Austria Approves Cost of Living Payment
Employers in Austria can pay a tax-free cost of living bonus (“Teuerungsprämie”) of up to 2,000 EUR per employee per year for the 2022 and 2023 calendar years to help employees meet cost of living and inflation increases.
If this payment is made on the basis of a wage-forming regulation, the tax-free amount increases to 3,000 EUR per year. The cost-of-living bonus must be an additional payment that is not usually paid.
If combined with the recent “Mitarbeitergewinnbeteiligung”, the annual 3,000 EUR threshold applies to the total payment. However, if an employer has already paid a “Mitarbeitergewinnbeteiligung” in the 2022 calendar year, it can be subsequently converted into a “Teuerungsprämie” in 2022.
Proposal to Increase GST Rate Announced in the Maldives
On 14th September 2022, the government submitted a draft bill in the People’s Majlis (Parliament House) to increase the rate of Goods and Services Tax (GST).
The draft bill stipulates an increase in the standard rate of GST from 6% to 8%. The increase in the GST rate will come into effect from 1st January 2022, after approval. The proposal also requests an increase in tourism GST on goods and services from 12% to 14%.
The Government of Croatia Recently Passed New Legislation in Relation to Paternity Leave
Effective from 1st August 2022, new paid leave has been introduced.

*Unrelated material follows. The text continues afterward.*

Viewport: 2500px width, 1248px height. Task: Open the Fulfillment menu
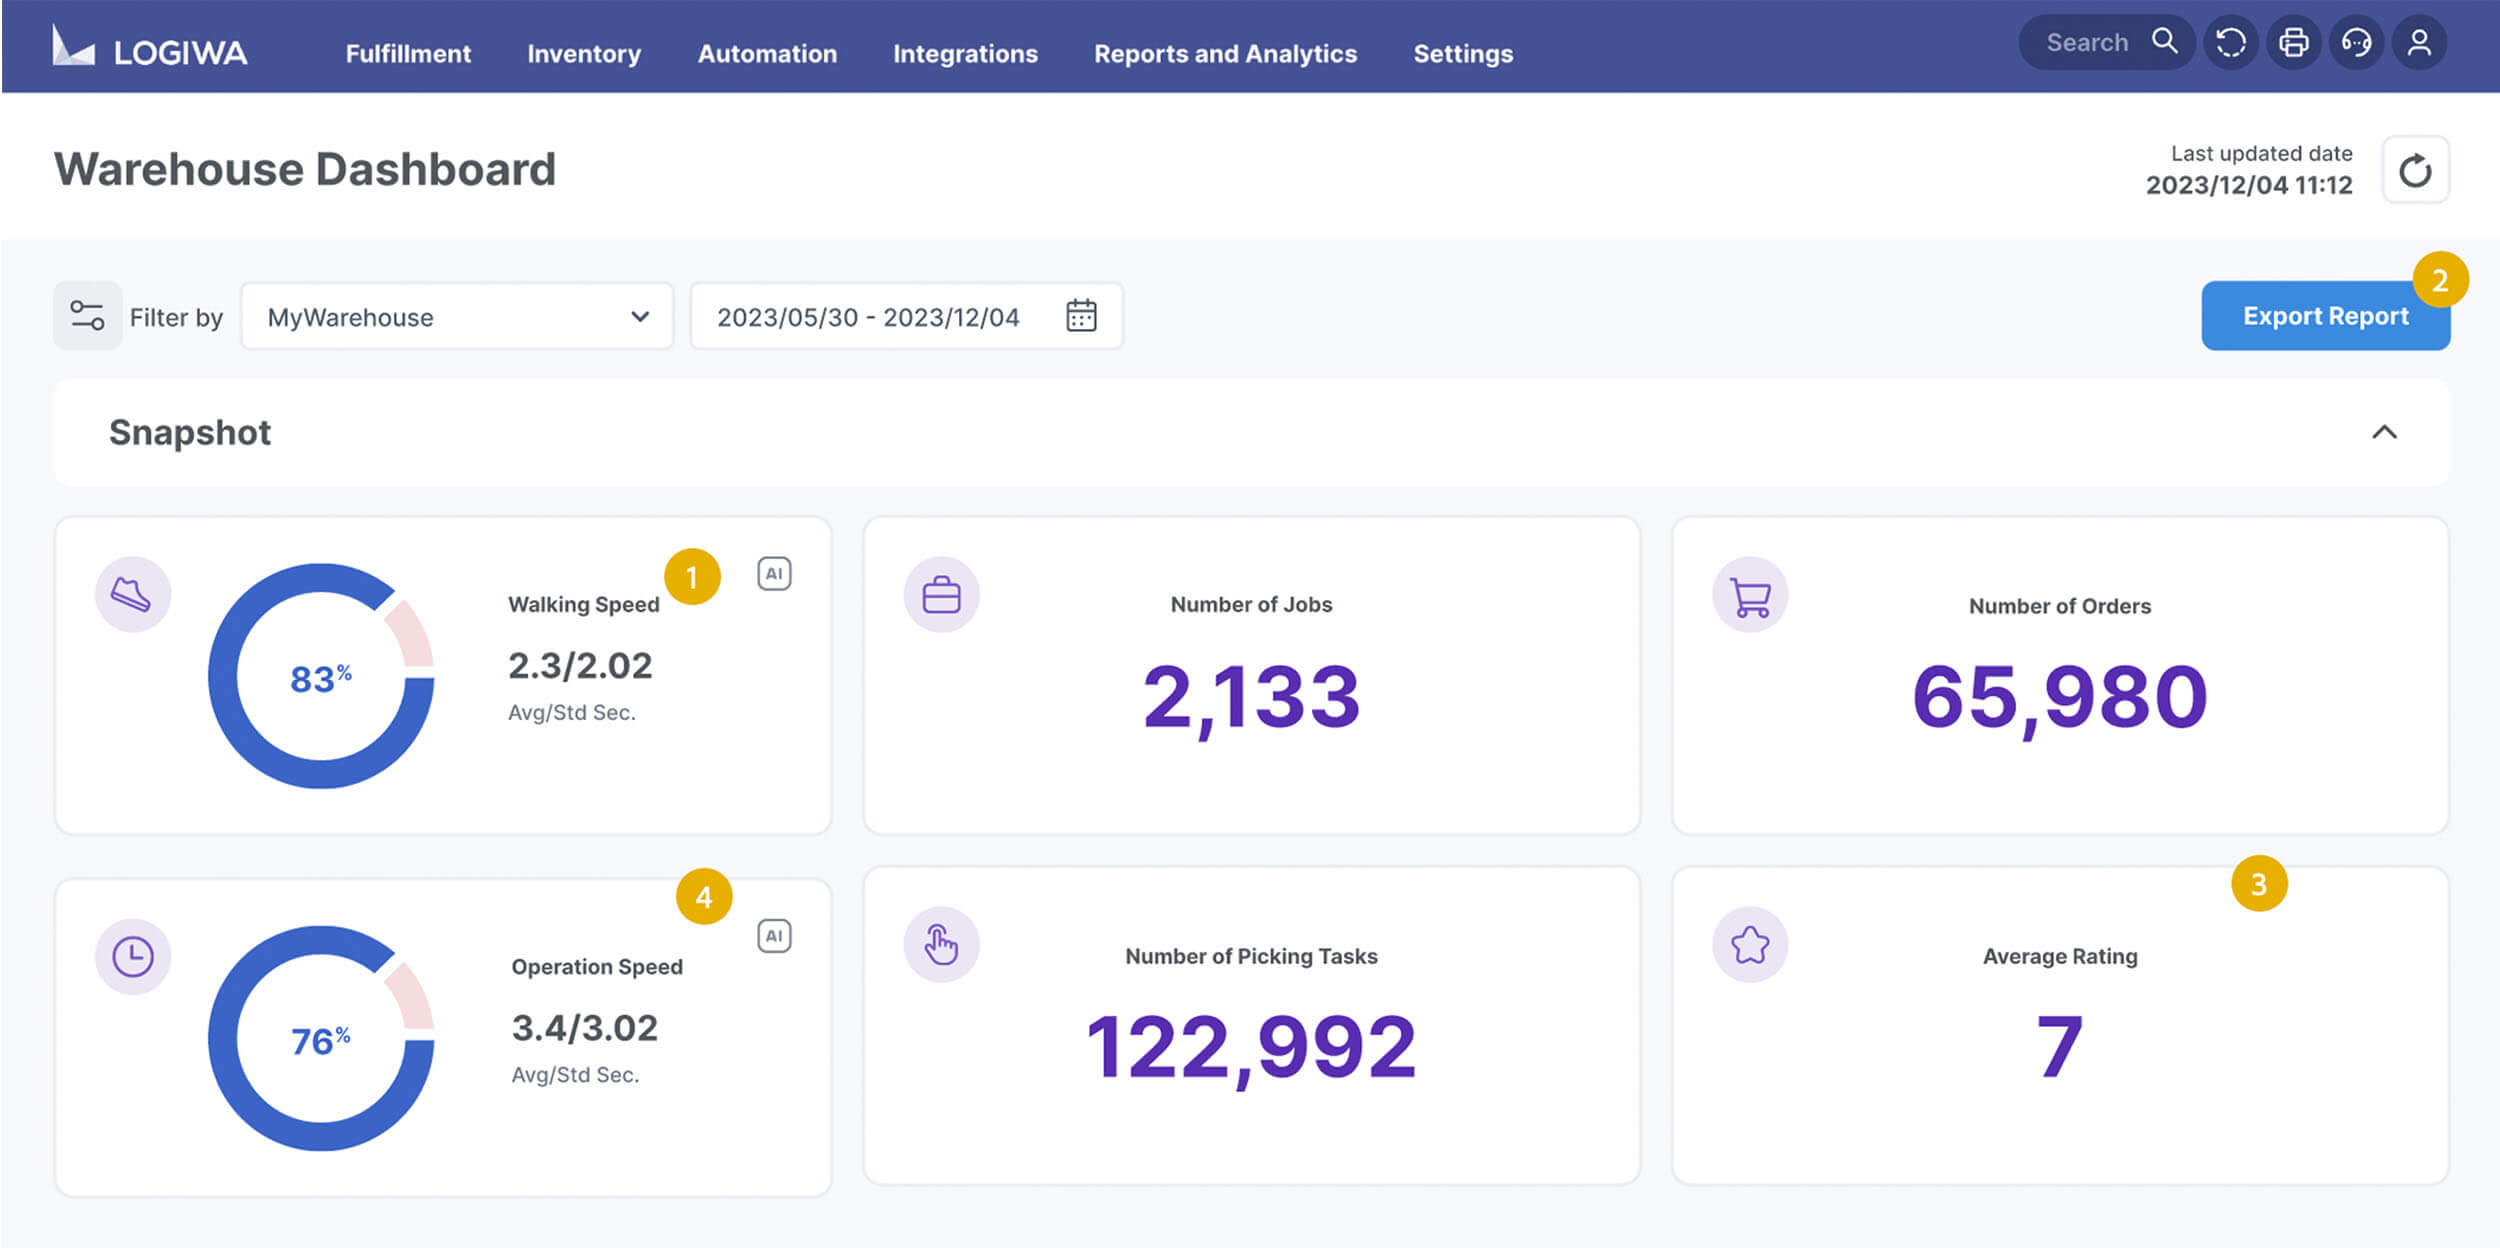pyautogui.click(x=408, y=54)
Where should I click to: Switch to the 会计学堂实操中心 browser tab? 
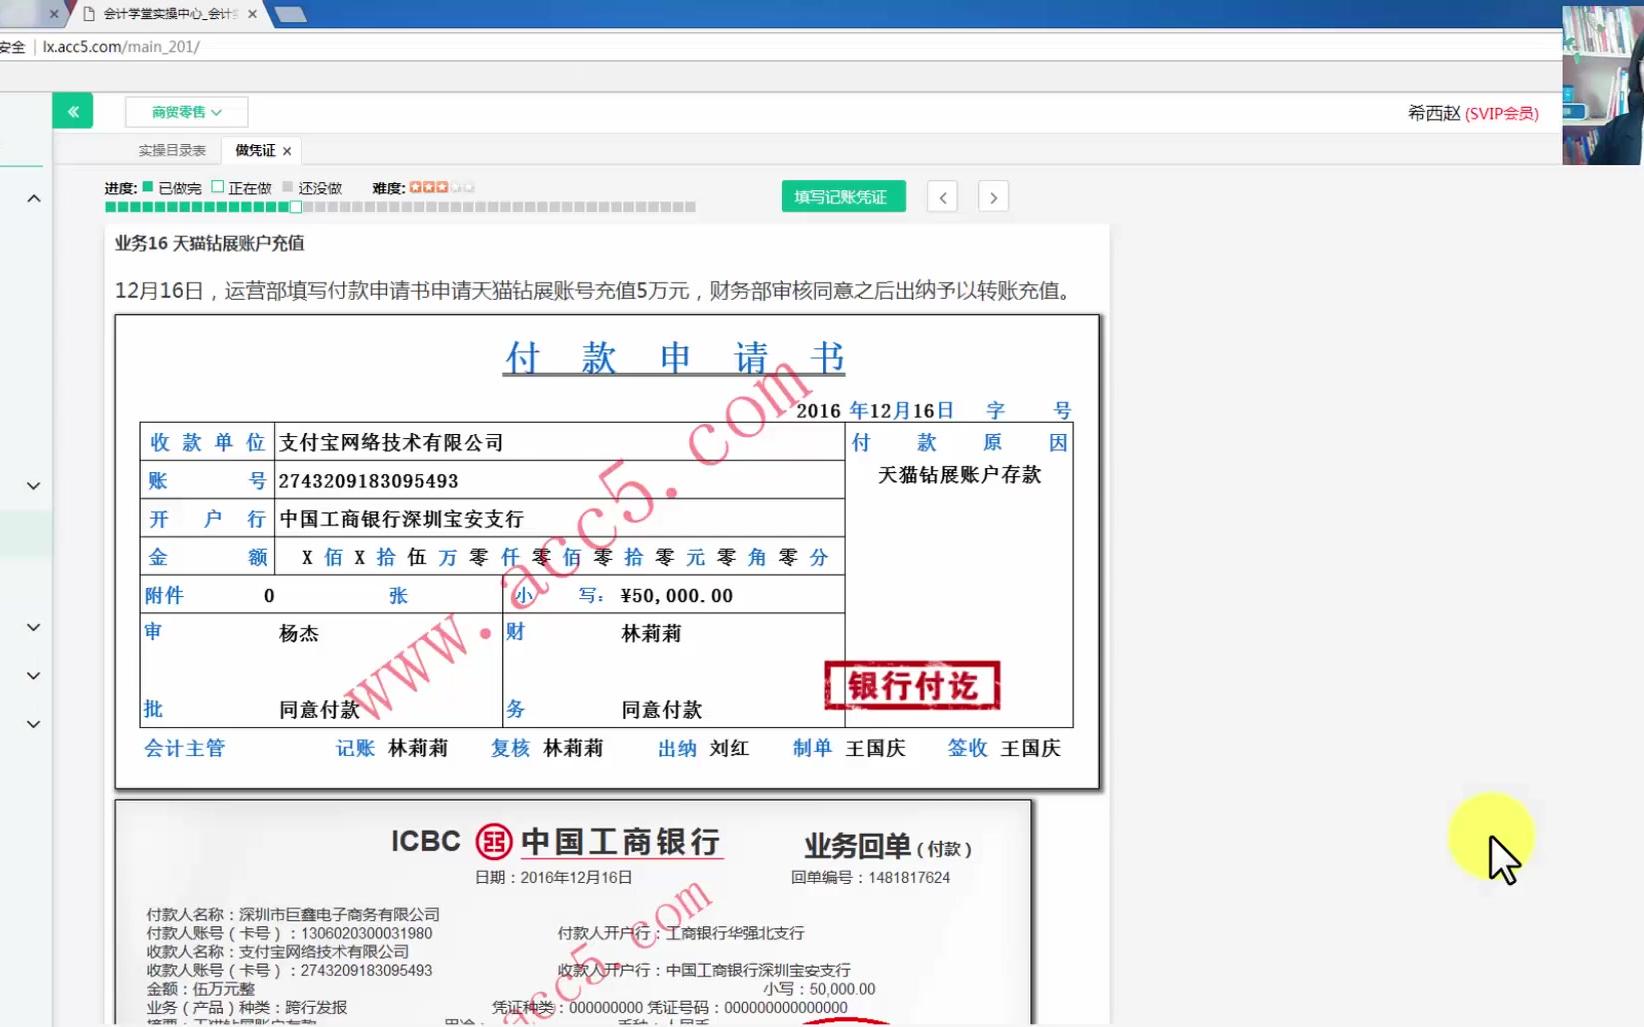point(168,14)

The legislation introduces 10 working days of paid paternity leave per child to fathers or equivalent second parents, regardless of their marital or family status. The leave increases to 15 working days when the working parent has twins or multiple births.
This leave cannot be transferred to any other parent and may only be taken within 6 months from the birth of their child or the placement for adoption. This leave is provided regardless of the mother’s employment status. During paternity leave, second parents are entitled to their full salary paid by the Croatian government.
Lithuania Introduces Violence and Harassment Prevention Policy
From 1st November 2022, an employer with more than 50 employees must create their violence and harassment prevention policy, publish and implement it in the workplace.
Failure to do so can result in fines of 300 EUR to 1,450 EUR, for repeat offenders the fines are increased to between 1,400 EUR to 3,000 EUR. If a company deliberately ignores the requirement the penalty is between 2,700 EUR to 6,000 EUR.
Singapore Considers Fair Consideration Framework Rules
Changes to the FCF that apply to employment passes were granted from 1st September 2022.
In October 2020, the FCF rules were changed by the Ministry of Manpower (MOM) so that job advertisements had to be published for 28 days, this has led to the increased processing times of the employment passes and companies losing out on candidates. This new ruling allows the minimum number of days required to advertise a role within Singapore to be reduced back to 14 days. Companies must still fairly consider all applications.
As well as the shortening of duration of advertising a job, MOM also announced the exemption of job advertising requirements under the FCF for Employment Pass applicants who earn a salary that places them among the top 10% of such pass holders. Thresholds for pay will apply, and current employment pass holders will be welcomed to apply for a personalised employment pass.